Government intervention during the operational phase differs from the specification of particular modes of service delivery in the output specifications, upon which the private party bids. In the latter instance, the risks associated with the required mode of service delivery are assumed by the private party as part of its bid price.
Government should take care not to unnecessarily prescribe outputs in its output specifications, except where regulatory or policy requirements dictate otherwise. There are two reasons for this. First, since the private party bears the operating risk of such requirements, it should generally retain sufficient flexibility to enable it to manage that risk. Second, it reduces the risk of government unintentionally assuming operating/design risk it thought it had successfully allocated to the private party. In the limited circumstances where it is necessary for government to prescribe elements of how the services are to be delivered, the risk implications need to be carefully considered (as discussed in section 5.2.1).
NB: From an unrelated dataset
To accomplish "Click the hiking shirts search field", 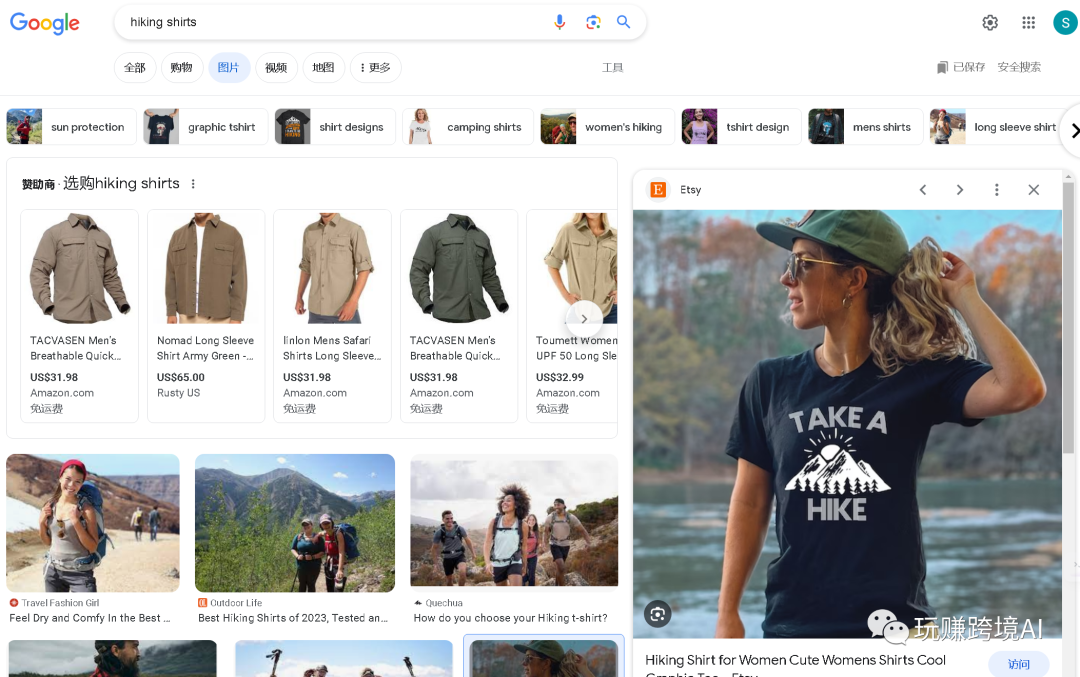I will coord(330,22).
If government directly intervenes during the operational phase and subsequently cause operating costs to increase, optimal risk allocation principles would require government to share the increased costs where the contract terms prevent the private party from reconfiguring its process for delivering the services, or its business operation generally, so as to maintain its returns. The costs may be shared by adjusting the service charges accordingly or by increasing the term of the contract in a way that allows the private party to achieve its anticipated returns.
Where the private party fails to comply with specified service obligations because of a government directive or other government intervention, service charges will not be abated.